[Zu bearbeitende Aufgaben]
**1)** Übersetze den Satz „Verbessert hat sich aber nichts.“ aus dem Artikel zum Abschiebestopp ins Englische.
**2)** Führe den Artikel zum Abschiebestopp im Anschluss an seinen letzten Satz weiter.

─── Extrahierter Text

Seit dem vergangenen Herbst werden aus NRW keine Menschen mehr in den Iran abgeschoben. Grund war die problematische Menschenrechtslage dort. Denn im Zuge der Demonstrationen gegen das Regime wurde brutal gegen Kritiker vorgegangen. Inzwischen schaut die Öffentlichkeit nicht mehr so intensiv hin. Verbessert hat sich aber nichts. Nur was die Abschiebungen betrifft, hat sich inzwischen etwas geändert.
Abschiebungen wieder möglich
Denn am 30. Juni ist der bisherige Abschiebestopp in NRW formal ausgelaufen. Eine Verlängerung gibt es bislang nicht. Das heißt: Theoretisch können nun wieder Menschen in den Iran rückgeführt werden. Und das, obwohl sich alle Beteiligten einig sind, dass genau das weiterhin nicht passieren soll. Doch es herrscht Uneinigkeit zwischen NRW und dem Bund. Statt pragmatisch zu handeln, geht es um Zuständigkeiten und bürokratische Formalien.
Aber von vorne: Schon zwei Mal hat NRW den Abschiebestopp verlängert. Da wäre die nächstliegende Idee, das einfach noch einmal zu tun. Doch NRW-Flüchtlingsministerin Josefine Paul (Grüne) sagt, dass das Land jetzt nicht im Alleingang handeln könne. "Das Land hat den Abschiebestopp bereits zweimal verlängert - auf insgesamt sechs Monate - und damit seine landesrechtlichen Mittel komplett ausgeschöpft." Für eine weitere Verlängerung brauche es den Bund. So sehe es das Gesetz vor. Konkret sei die Erteilung des Einvernehmens durch das Bundesinnenministerium (BMI) nötig.

──────
─── Bereitgestelltes Material

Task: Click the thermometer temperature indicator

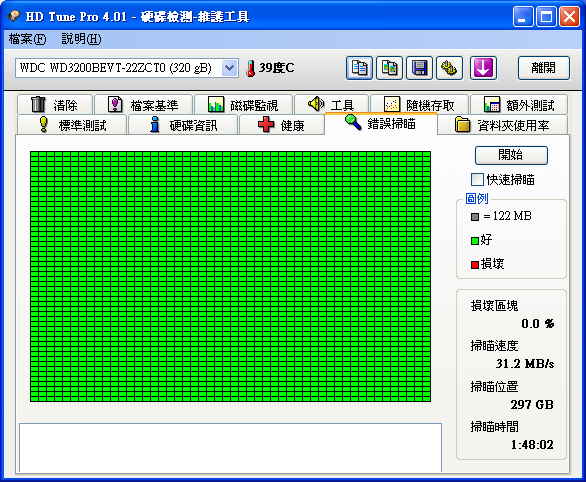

──────

[Erwartete Lösungen]
**1)** But nothing has improved.

**2)**
Genau das aber hat Ende vergangener Woche einen Brief an die Innenministerkonferenz der Länder verschickt. Das Schreiben liegt dem WDR vor. Daraus wird deutlich, dass eine Verlängerung des Abschiebestopps zwar unterstützt wird. Es solle zuvor aber geklärt werden, ob es Länder gibt, die einer Verlängerung bis Ende 2023 widersprechen. "Sofern kein Widerspruch eingeht, erteilt das BMI hiermit sein Einvernehmen zur Fortgeltung des Abschiebungsstopps bis zum 31. Dezember 2023", heißt es.
Das heißt, bevor das Bundesinnenministerium sein Einvernehmen erteilt, will es sich erst das Einvernehmen der Länder einholen. Ein Sprecher sagte am Montag auf WDR-Anfrage, man komme nicht umhin, den Konsens unter den Bundesländern festzustellen. Man halte sich an die "üblichen Verfahren".
Die SPD in NRW meint nun, dass ihre Bundesinnenministerin in Berlin, Nancy Faeser, mit dem Brief die Grundlage für einen Abschiebestopp gegeben habe. "Das hat die Bundesregierung gegenüber Frau Paul auch unmissverständlich klargestellt. Sie kann und muss den Abschiebestopp daher jetzt unverzüglich verlängern", sagte Fraktionsvize Lisa-Kristin Kapteinat am Montag dem WDR. Also alles ganz einfach?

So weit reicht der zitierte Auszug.